Task instructions:
A: According to the personal update, how many pounds has the writer lost since May 16th?
B: Duplicate, word for word, the stretch of the personal update from "I just sprinted" through "feel so scary.".

Provided passage:
So I joined Weight Watchers and then I lost my job. The triumphant thing is, I'm doing it. I've been without work since then, battling shame and self loathing for letting myself get to the place I was last fall that I fell asleep and an accident that wouldn't normally have cost me my job ended up doing so. I'm so used to just eating my feelings away. I learned it when I was eleven and my dad died and then it's how I coped through everything as a teenager, through college, through my mom being sick and then a mess and then when she died and I didn't leave my apartment for six months. It's just been my story. And I'm tired of that being my story. I'm just tired of giving up on myself and what I want.

Since May 16th, I've lost thirty-one pounds. You know, there's a lot of embarrassment and guilt and shame when I talk about my weight. Because how many times have I done this and what makes this time any different? I guess that's part of the reason I want to write here again, because getting the toxic, dangerous stuff out of my head means maybe it won't fester until I'm just putting food in my face to escape myself. My current weight is 272. I haven't set a goal for myself because I'm just trying to think of it in small, manageable steps.

For Christmas, my brother signed himself, Sarah, Ben and me up for the New Haven Road Race over Labor Day, which is 20k with the hope that I would train for it and be able to run it. At this point, running anything more than four miles is painful for me, I'm still carrying around a lot of weight and the strain on my hips and knees is a lot. But that's part of what I've been doing, trying to walk or run every day so that when Labor Day comes (four days before my thirty-second birthday), I'll be able to complete it, even if I can only run four of those twelve miles.

In February, I moved out of my sister's house. I'd been with her and her husband for a year and a half and was really needing my own space. I found a little apartment in Windsor, Vermont, about thirty minutes from Dartmouth. I like living here a lot. In May, my brother Will graduated from the two year rehabilitation program he'd been in down in North Carolina, with two years completely clean and sober. In June he came to live with me. So far, it's going very well. We don't spend much time together but I like having him around, knowing he's here. It's brought up a lot of old anger and resentment on my end, and maybe some for him too, but we're working through it and we've had some really nice conversations. He's a really good guy, a little narcissistic maybe, but a good kid, and trying his absolute best to prove to himself and the family that he's not the kid he was two and a half years ago when he went to jail.

Last week, most of my family met up in Madison, Connecticut at the beach house my grandmother has rented every July since my mom was little. I was lucky to go for the whole week. Every one of my siblings, except for Charlie, was there. Charlie, Will's twin, lives in St Louis with his girlfriend and my niece, who turned a year old in June. I got to see him and meet his beautiful daughter Skylar in March when they made the trip to New Haven to see Granny.

Also in May, my brother Andy graduated from Syracuse Law School. He's since moved to DC and last week he took the Virginia Bar Exam.

I came back from vacation to find out I was being denied unemployment because I'd been fired due to "misconduct" which was really demoralizing. And then yesterday, I got a call from Sarah and the most amazing offer. She works for the box office for the Hopkins Center, which is Dartmouth's Performing Arts Center. They wanted to offer me a full time temp job in the office. Sarah mentioned my name and told them she thought I'd be great at it so I went in this morning to meet the manager and have found out that this is a really excellent chance to get my foot back in the door at Dartmouth in a different capacity. If this goes well, I could find administrative work with the college. It's not working with children, but I've been thinking I need a change of pace for a while. The pay is far better than anything I could make working in Early Childhood Education.

I just sprinted through almost a year of my life and I know this is so disjointed and jumbled, but I wanted to get it all out so that the next time I want to write here it doesn't feel so scary.

If you're still around, thanks for being here.

Information supplied:
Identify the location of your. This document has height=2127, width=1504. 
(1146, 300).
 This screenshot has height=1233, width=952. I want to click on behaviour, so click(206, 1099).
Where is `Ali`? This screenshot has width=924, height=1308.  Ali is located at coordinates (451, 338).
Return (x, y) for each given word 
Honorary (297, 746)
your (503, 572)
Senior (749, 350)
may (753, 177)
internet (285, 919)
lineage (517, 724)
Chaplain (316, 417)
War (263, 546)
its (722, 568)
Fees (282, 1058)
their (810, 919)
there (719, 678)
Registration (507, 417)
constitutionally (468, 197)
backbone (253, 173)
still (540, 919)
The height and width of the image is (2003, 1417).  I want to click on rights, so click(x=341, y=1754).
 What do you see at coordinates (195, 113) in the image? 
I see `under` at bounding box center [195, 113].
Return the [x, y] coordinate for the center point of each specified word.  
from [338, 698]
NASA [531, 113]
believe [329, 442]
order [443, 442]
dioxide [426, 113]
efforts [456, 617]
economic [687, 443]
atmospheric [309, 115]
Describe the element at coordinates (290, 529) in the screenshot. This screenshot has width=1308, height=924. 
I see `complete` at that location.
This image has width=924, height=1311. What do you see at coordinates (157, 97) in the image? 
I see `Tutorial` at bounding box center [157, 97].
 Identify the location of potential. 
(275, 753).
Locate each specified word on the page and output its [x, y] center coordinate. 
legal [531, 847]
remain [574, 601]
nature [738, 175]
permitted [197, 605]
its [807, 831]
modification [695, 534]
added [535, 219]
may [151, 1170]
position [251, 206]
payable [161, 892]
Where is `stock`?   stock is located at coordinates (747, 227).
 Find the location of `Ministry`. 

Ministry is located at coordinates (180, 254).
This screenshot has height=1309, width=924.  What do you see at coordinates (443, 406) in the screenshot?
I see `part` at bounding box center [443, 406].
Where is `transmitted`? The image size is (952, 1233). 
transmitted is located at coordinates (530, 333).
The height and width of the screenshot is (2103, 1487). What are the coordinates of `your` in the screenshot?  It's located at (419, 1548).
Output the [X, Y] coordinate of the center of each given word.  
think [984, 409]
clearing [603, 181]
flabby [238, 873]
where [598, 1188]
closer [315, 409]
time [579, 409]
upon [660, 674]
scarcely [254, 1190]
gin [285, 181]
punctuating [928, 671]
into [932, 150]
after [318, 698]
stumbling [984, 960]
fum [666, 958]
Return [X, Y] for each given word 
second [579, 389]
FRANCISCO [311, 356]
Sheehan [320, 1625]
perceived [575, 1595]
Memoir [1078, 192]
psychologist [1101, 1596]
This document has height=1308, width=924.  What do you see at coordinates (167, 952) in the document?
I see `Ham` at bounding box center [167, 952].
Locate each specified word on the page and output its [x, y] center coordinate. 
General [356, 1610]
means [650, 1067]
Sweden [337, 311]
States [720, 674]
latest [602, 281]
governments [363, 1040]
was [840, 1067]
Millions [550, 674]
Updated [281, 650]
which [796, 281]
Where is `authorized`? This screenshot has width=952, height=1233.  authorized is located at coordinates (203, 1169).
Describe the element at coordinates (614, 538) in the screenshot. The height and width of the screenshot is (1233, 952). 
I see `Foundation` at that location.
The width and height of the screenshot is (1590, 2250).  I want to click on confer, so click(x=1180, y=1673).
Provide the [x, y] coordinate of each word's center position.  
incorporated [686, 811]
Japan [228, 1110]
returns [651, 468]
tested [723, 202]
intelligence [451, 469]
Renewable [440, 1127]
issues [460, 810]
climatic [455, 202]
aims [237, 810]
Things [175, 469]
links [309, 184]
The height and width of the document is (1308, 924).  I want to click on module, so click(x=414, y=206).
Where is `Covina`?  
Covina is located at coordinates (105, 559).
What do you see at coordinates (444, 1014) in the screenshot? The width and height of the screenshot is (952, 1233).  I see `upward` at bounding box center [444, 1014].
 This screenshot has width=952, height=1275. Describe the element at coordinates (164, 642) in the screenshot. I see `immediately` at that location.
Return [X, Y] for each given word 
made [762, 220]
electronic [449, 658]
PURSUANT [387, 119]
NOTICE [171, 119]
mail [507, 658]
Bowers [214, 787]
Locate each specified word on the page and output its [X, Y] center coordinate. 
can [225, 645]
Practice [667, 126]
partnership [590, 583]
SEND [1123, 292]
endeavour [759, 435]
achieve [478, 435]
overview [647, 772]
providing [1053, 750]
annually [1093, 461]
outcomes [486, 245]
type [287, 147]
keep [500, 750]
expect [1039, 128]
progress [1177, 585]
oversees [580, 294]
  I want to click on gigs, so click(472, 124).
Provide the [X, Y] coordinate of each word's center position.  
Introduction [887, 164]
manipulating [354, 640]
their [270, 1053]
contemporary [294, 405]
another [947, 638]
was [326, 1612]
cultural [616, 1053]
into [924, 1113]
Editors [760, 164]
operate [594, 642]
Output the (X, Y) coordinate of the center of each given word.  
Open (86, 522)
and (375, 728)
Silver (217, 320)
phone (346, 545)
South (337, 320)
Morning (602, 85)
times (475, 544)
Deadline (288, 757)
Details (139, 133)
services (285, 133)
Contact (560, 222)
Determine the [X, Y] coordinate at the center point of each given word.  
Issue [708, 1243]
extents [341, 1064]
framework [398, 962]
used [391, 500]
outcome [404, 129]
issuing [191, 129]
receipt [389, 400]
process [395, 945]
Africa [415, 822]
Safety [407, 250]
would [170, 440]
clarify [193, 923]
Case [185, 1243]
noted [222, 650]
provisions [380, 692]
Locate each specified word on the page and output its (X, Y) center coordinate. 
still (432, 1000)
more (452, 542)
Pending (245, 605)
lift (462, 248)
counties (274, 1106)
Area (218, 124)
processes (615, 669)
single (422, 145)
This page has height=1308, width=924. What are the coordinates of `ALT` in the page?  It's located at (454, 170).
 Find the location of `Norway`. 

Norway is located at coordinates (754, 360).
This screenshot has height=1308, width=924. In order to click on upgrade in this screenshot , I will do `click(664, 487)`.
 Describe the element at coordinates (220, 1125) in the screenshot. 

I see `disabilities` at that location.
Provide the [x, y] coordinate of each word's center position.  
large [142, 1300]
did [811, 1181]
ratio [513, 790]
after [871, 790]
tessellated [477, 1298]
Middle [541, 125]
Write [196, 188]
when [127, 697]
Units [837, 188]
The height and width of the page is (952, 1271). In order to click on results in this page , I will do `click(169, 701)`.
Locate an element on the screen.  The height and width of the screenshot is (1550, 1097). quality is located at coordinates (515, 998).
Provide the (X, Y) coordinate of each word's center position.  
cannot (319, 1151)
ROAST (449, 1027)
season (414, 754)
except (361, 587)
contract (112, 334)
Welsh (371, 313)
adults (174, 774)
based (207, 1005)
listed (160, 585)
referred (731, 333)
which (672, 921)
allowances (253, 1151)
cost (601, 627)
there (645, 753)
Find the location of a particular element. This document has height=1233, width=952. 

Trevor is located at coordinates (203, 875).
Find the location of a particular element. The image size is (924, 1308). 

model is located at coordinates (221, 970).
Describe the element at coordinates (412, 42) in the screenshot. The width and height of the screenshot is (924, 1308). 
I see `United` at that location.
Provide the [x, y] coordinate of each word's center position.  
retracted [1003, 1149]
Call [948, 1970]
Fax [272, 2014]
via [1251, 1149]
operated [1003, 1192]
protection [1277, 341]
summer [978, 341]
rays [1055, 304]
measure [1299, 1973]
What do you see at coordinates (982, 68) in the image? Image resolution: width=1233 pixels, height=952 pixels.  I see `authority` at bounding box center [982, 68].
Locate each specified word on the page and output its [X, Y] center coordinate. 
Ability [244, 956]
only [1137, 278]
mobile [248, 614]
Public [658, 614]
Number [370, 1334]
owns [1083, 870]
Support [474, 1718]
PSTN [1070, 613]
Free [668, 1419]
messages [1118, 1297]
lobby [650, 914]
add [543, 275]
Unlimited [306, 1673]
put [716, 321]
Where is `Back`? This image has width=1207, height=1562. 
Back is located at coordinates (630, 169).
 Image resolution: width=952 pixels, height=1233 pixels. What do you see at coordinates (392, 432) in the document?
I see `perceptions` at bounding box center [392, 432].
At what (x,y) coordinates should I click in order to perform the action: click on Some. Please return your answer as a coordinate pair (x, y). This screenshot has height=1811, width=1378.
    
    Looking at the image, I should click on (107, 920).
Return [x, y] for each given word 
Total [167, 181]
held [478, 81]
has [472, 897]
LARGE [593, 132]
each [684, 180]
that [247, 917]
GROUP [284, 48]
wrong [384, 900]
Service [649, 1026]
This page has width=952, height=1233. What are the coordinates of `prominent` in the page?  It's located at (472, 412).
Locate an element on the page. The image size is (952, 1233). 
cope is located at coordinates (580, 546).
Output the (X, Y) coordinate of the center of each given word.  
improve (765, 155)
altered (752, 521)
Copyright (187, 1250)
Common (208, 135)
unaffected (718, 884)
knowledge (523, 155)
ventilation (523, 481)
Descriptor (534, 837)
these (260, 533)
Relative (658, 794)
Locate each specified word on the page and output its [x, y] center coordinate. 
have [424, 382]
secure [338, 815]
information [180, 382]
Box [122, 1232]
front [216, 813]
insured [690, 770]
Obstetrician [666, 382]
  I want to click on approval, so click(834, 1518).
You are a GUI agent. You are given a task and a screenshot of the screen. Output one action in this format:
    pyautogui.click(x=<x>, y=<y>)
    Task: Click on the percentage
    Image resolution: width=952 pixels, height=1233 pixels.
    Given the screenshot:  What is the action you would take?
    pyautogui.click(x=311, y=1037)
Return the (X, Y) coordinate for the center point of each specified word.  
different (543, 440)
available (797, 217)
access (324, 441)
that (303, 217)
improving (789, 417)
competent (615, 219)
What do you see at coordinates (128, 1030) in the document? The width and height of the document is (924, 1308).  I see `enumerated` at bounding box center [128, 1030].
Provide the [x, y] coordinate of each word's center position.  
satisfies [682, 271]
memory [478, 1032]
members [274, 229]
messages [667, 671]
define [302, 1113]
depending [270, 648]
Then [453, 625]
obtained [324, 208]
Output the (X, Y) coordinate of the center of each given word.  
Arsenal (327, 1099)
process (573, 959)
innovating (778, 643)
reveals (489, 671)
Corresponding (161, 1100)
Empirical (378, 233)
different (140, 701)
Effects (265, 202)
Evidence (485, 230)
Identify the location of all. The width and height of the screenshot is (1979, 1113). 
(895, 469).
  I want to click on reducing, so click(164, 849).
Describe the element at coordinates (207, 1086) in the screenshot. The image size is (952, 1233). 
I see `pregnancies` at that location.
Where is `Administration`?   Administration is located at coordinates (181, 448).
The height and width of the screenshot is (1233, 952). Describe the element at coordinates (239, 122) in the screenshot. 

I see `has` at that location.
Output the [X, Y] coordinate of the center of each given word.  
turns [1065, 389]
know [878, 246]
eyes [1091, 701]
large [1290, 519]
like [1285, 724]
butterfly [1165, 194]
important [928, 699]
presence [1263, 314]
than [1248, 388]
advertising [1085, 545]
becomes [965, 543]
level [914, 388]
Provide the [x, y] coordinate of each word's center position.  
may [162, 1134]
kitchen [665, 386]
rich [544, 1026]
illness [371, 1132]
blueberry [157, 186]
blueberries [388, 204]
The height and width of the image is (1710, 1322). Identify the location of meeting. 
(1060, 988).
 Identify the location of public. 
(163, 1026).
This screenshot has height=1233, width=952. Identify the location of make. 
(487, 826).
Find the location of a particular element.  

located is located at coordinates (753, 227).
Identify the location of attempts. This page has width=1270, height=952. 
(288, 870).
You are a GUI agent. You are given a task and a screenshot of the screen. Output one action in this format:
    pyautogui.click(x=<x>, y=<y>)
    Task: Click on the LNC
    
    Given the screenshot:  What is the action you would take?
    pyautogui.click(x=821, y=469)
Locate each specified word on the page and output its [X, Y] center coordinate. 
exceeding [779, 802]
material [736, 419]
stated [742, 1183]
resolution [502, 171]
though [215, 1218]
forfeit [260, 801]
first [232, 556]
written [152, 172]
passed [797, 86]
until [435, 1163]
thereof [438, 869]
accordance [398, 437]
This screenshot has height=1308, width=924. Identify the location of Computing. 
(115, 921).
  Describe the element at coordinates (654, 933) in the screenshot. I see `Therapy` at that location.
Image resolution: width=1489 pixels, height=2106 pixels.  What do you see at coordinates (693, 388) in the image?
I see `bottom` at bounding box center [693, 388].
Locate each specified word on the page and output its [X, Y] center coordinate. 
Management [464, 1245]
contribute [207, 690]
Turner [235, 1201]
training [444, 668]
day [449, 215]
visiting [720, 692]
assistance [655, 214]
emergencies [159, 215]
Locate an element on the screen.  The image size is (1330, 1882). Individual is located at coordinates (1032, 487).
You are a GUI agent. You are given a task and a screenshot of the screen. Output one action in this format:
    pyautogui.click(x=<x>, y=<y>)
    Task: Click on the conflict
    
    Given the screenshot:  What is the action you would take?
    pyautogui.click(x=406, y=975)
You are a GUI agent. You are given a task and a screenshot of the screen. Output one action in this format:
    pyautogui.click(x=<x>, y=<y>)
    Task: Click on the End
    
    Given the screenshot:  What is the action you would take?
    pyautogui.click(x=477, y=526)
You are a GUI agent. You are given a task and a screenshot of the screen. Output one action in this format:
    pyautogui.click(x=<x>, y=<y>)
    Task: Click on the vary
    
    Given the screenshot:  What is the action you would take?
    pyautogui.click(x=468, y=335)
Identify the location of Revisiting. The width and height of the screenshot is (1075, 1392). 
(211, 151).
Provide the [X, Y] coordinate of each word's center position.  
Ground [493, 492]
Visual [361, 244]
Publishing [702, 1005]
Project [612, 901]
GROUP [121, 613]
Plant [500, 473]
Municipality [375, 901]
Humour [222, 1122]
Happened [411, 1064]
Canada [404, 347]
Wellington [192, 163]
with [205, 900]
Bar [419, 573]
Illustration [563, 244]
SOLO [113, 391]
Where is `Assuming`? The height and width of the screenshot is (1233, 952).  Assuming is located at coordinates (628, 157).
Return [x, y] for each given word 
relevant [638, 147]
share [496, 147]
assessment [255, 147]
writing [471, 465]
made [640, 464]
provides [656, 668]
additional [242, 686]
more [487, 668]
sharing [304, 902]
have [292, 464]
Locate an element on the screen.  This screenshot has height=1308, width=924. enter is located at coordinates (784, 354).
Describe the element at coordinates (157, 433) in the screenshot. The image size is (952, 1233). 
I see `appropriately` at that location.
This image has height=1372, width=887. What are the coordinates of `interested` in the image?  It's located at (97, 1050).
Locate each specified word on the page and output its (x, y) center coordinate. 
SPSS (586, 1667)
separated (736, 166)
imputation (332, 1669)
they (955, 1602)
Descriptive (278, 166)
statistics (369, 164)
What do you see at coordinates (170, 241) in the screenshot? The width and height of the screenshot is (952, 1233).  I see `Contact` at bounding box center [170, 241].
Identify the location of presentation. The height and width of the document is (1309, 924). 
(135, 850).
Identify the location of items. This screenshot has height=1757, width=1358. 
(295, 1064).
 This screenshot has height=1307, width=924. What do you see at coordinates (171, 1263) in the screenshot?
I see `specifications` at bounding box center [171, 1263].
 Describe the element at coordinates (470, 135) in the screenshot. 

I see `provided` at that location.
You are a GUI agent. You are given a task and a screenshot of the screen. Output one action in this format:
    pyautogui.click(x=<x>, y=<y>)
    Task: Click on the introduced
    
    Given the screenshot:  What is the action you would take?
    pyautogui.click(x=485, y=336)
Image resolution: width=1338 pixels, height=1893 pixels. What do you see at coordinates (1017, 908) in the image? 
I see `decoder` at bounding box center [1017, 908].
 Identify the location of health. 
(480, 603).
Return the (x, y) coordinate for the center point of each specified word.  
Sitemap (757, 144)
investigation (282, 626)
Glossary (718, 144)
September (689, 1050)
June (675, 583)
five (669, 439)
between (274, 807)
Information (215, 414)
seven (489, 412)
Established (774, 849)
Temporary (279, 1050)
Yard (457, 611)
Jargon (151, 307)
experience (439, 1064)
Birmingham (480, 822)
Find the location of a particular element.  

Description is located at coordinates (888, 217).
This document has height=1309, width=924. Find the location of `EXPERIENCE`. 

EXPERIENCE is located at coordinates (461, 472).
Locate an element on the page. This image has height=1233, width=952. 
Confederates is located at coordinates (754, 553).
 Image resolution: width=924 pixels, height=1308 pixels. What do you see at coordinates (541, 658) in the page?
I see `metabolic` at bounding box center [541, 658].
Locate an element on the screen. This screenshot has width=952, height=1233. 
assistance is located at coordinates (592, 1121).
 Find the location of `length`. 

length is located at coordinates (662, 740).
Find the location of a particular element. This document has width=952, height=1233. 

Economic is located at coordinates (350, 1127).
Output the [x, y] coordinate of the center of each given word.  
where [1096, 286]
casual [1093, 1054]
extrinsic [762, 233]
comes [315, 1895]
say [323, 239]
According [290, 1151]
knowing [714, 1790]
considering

Results for the exercise:
A: Thirty-one pounds.

B:
I just sprinted through almost a year of my life and I know this is so disjointed and jumbled, but I wanted to get it all out so that the next time I want to write here it doesn't feel so scary.